— What the exercise asks —
Every entry below must be repeated exactly; skip the pictures.

— Provided information —
------------

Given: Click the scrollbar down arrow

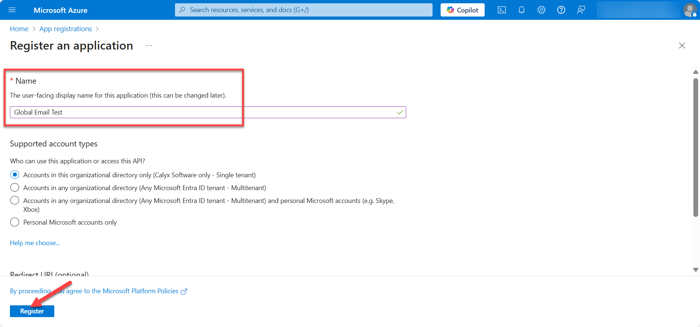Looking at the screenshot, I should point(695,270).
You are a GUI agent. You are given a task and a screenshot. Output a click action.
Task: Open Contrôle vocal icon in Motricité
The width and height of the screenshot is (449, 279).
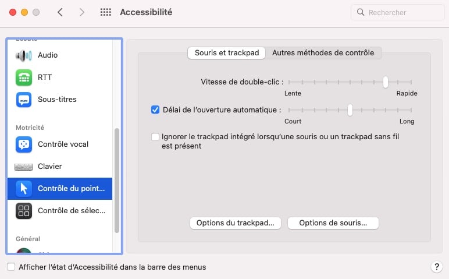click(24, 144)
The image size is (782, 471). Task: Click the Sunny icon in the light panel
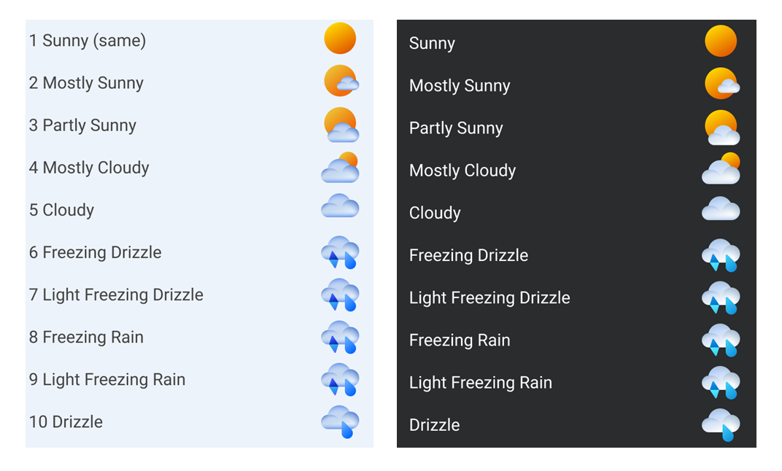click(340, 39)
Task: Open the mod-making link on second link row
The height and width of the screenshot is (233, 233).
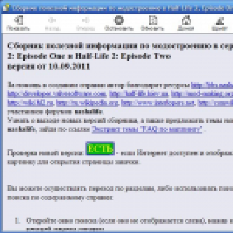Action: point(202,94)
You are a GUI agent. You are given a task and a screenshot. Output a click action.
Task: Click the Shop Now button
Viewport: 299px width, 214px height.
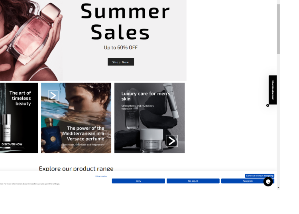tap(121, 62)
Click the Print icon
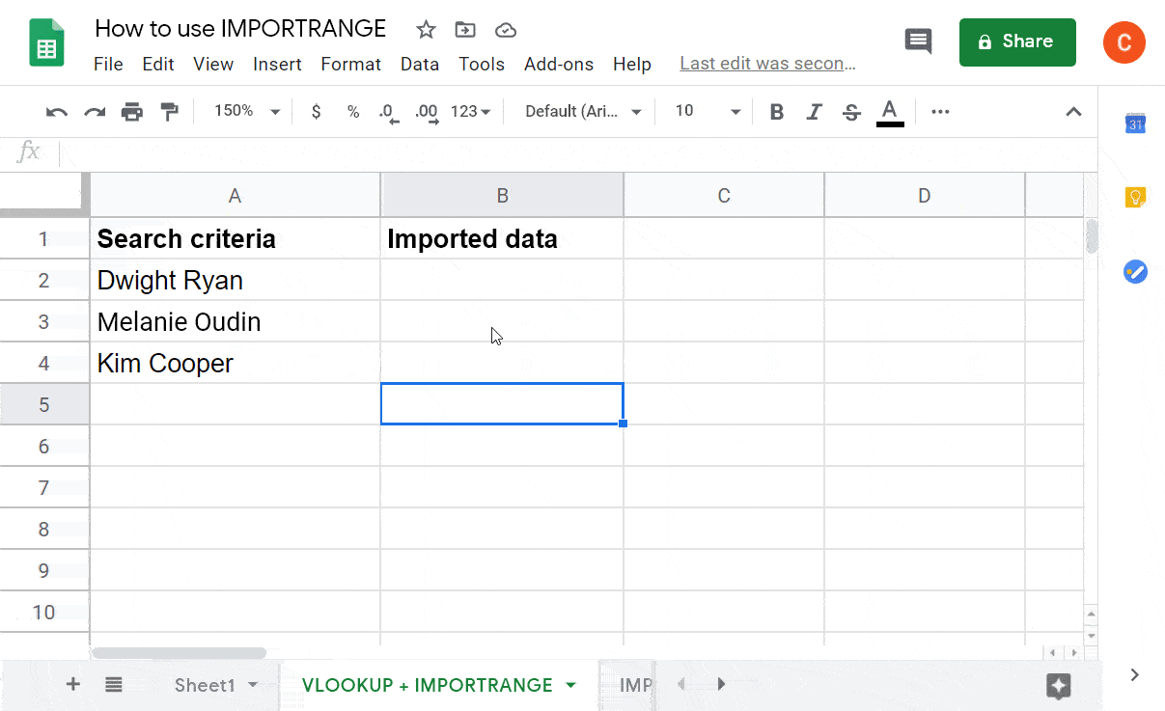Screen dimensions: 1165x711 pos(132,112)
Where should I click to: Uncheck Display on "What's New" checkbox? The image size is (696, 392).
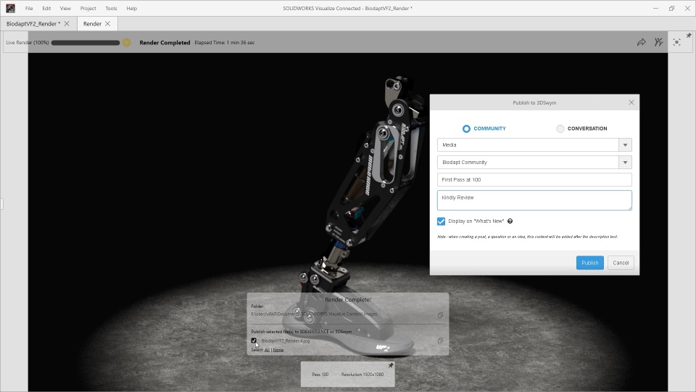coord(441,221)
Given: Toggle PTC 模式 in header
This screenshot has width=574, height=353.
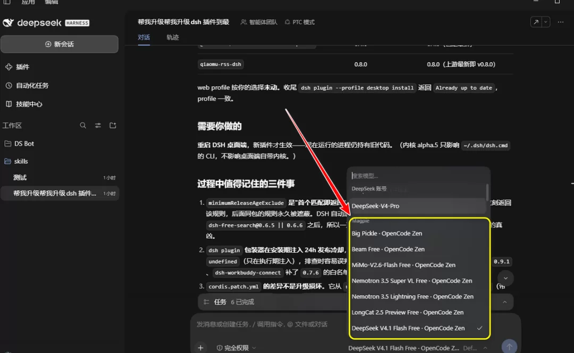Looking at the screenshot, I should click(x=299, y=22).
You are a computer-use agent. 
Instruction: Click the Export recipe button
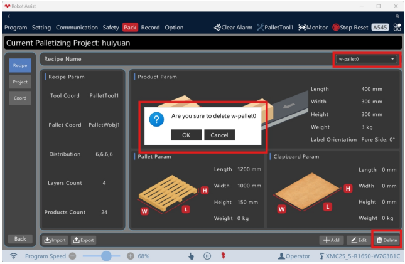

------------

— Reply to the exercise —
Given: Click the scrollbar down arrow

Looking at the screenshot, I should point(695,270).
You are a GUI agent. You are given a task and a screenshot. Output a click action.
Task: Open Contrôle vocal icon in Motricité
The width and height of the screenshot is (449, 279).
click(24, 144)
The image size is (782, 471). Task: Click the Sunny icon in the light panel
click(340, 39)
Task: Open the mod-making link on second link row
The height and width of the screenshot is (233, 233).
Action: point(202,94)
You are a GUI agent. You are given a task and a screenshot. Output a click action.
Task: Click the Shop Now button
Viewport: 299px width, 214px height.
tap(121, 62)
Click the Print icon
Screen dimensions: 1165x711 pos(132,112)
Where should I click to: Uncheck Display on "What's New" checkbox? The image size is (696, 392).
coord(441,221)
Given: Toggle PTC 模式 in header
This screenshot has width=574, height=353.
Looking at the screenshot, I should click(x=299, y=22).
You are a computer-use agent. 
Instruction: Click the Export recipe button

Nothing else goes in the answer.